Hip Hop

Hip Hop

View full screen - View 1 of Lot 39. Mister Cee; Cold Chillin' Records; Warner Brothers .

Mister Cee; Cold Chillin' Records; Warner Brothers

Mister Cee's original Cold Chillin’ Records x Warner Brothers bomber jacket, signed

Lot Closed

July 25, 04:37 PM GMT

Estimate

2,500 - 3,500 USD

Lot Details

Description

Blue, white, and red bomber jacket with white sleeves, size 52. Ribbed collar/cuffs/waistband striped in blue, red, and white.


Warner Brothers logo patch featuring Bugs Bunny on left chest panel, "Mister Cee" chain-stitched in white thread to right chest panel, "Cold Chillin' Records" patch to back panel. Signed "DJ Mister Cee / 2023" on interior size tag in black Sharpie.

From the personal collection of Mister Cee

Abrams, Jonathan. “A Gumbo of Magnificence: New York City, 1979-1988.” In The Come Up: An Oral History of the Rise of Hip-Hop. New York: Crown, 2022.

Born and raised in the Brooklyn neighborhood of Bed-Stuy, Calvin LeBrun—Wallop King, the Finisher, DJ Mister Cee—started his journey into Hip Hop culture when he was a student at Sarah J. Hale high school in Brooklyn with fellow student Antonio Hardy, the future M.C. Big Daddy Kane.


In Jonathan Abram's The Come Up: An Oral History of the Rise of Hip-Hop, Mister Cee reflects on the first meeting between the two future collaborators:


"When I first met Kane, we in [sic] high school, in Brooklyn. He pulled out an old-school ELI mic out hi inside pocket of his leather jacket and was battling the kid. The mic not hooked up to nothing. He just pulled it out of his pocket. I'm like, 'Holy Shit.' (Abrams, 155)."


Growing up in Lafayette Gardens with a DJ uncle and neighbor with in-house turntables, Mister Cee was no stranger to the early rumblings of the nascent genre that would rapidly grow into the art form we know as Hip Hop today. But when a young Kane pulled that mic out of the inner pocket of his white leather jacket in the Sarah J. Hale cafeteria, he knew his own future lay in the Hip Hop scene as well.

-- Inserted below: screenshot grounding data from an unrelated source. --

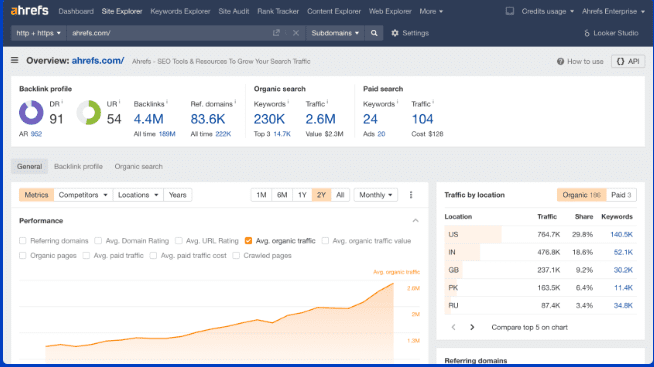Click the API button
The width and height of the screenshot is (654, 367).
pyautogui.click(x=628, y=61)
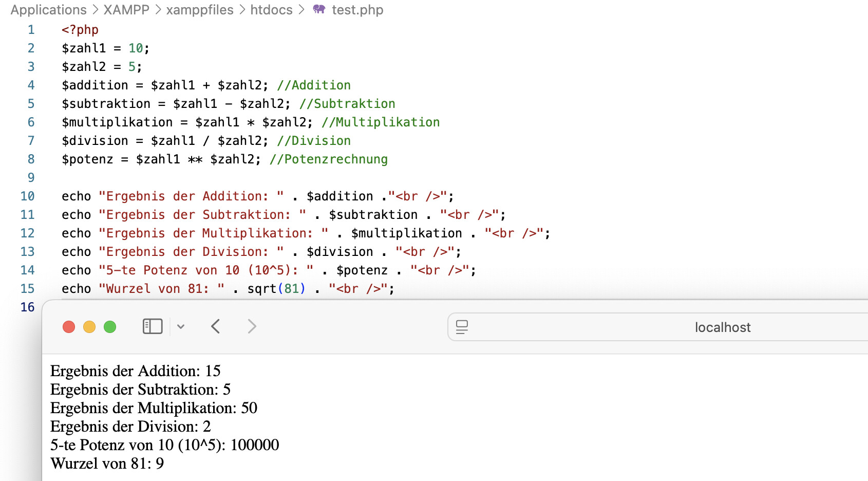Click the sqrt function call in line 15
868x481 pixels.
262,289
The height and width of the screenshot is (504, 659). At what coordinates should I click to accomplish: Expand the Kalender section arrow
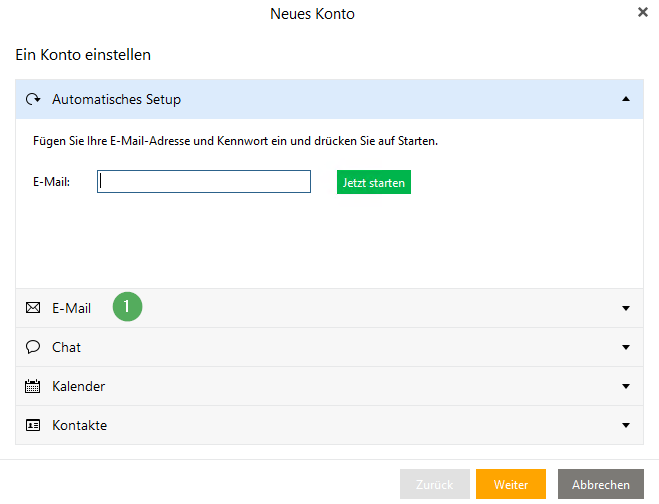tap(626, 386)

Fast-forward to 1988 and Mister Cee is the DJ behind the turntables on Big Daddy Kane's debut, Long Live the Kane on Tyrone Williams' and Len Fichtelberg's Cold Chillin' Records. Long Live the Kane was Cold Chillin's first release following their five-year distribution deal with Warner Brother Records, a deal which lead to the production of the piece on offer here. Featuring both Cold Chillin' Records and Warner Brothers logos, this jacket was presented to Mister Cee and other members of the Big Daddy Kane crew upon the release of Long Live the Kane.


At the start of the 1990s, it would be Mister Cee who would record Notorious B.I.G.'s first demo tape after the young rapper and fellow Bed-Stuy resident came shyly knocking at his door, inquiring about the studio gear he heard Cee might have behind his brownstone doors. Mister Cee would launch Biggie Smalls on air, first at 91.5 WNYE and then at Hot 97, Mister Cee's longtime radio home. Today, Mister Cee is one of Hip Hop's most beloved DJ's and longest running radio hosts—known for his affectionate on-air memorials of Hip Hop's fallen greats, a schtick he started following Biggie's assassination in 1997.